舞台は1937年末のソビエト連邦スターリンの大粛清が最盛期を迎える1937年の暮れ、もうすぐ新年になる直前の一瞬に、党幹部の地位を与えられた若い弁護士の男とその妻の元にNKVDが訪れる。隣人は密告を受け彼らに連れ去られたばかり。家を訪問した友人もまた、密告をうけ拷問の末亡くなったという。二人はノックの音におびえ、闇市で購入したレコードを隠す。夫は自分の党における地位を盤石なものとするために「努力」したのだから大丈夫だ、というのだが・・。彼らの努力。ささやかな幸せを守るために「仕方なく」選んだこと、それこそが「悪魔」さえも疲れさせるような悪なのだった。――ということで、隔靴掻痒なあらずじではございますが・・。どこまで書くか難しいところです。夫婦の「仕方のない」選択は、現在の私たちの社会においても偏在する「仕方のない」ことに通ずる。自分の幸せを守るために「仕方なく」、大きな悪に加担してしまうという構図は、スターリン時代に明確な形であらわれたにすぎず、今の日本にも、韓国社会にもある。そんな風に考えさせるミュージカルです。緊張感あふれる音楽と演技に金縛りになること間違いなし!

 演奏者も演技する凝縮された舞台

ミュージカル「ミッドナイト」はプレイヤーという謎のジャンルの配役がありますが。彼らは舞台上で衣装をつけて劇中の音楽を演奏し、時に物語中のさまざまな登場人物に扮して演技をします。ピアニスト以外は全員何らかのシーンに登場。劇の最初のシーンでは「ビジター」役の俳優が客席から現れ、音楽のある劇場空間からお話が始まります。また、最後に登場人物が導かれる「音楽はある・・・地獄」も一つのお話として舞台上の物語が閉じたのち、演奏者たちが舞台上に残ることで、そこはいまここの現実世界とつながっている・・と感じさせるのです。後味わる!(ほめ言葉です)。どんな雰囲気なの?と思われた方は、以下のハイライト映像をのぞいてみてください。

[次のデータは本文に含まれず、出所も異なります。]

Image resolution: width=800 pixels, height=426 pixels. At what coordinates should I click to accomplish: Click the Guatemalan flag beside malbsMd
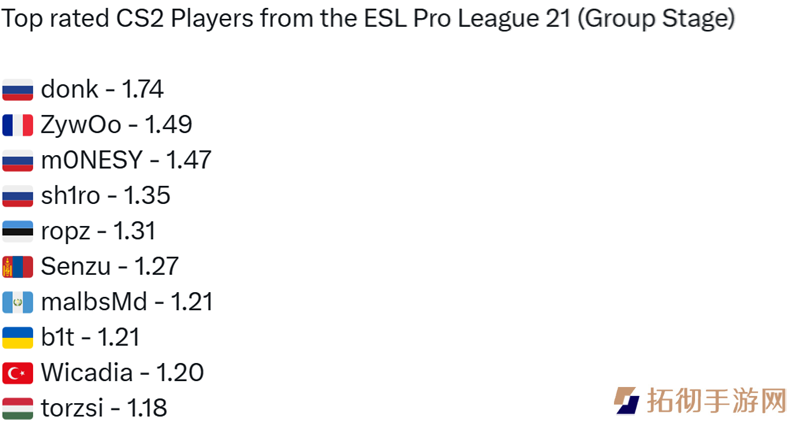pyautogui.click(x=17, y=302)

www.youtube.com(2018年プレスコール、オープニング部分で歌われる「その日が訪れた」。「ノックノックノック!」のフレーズがカッコいい)

www.youtube.com(2018年公演ハイライト1)

www.youtube.com(2018年公演ハイライト2)

 おまけ 

ミュージカル「ミッドナイト」の初演には、2018-19年シーズン「ストーリー・オブ・マイ・ライフ」の新アルヴィンとしてキャスティングされたチョン・ウォニョン(정원영)さんがビジターとしてキャスティングされておりました。この転身ぶり、振れ幅大きいわ!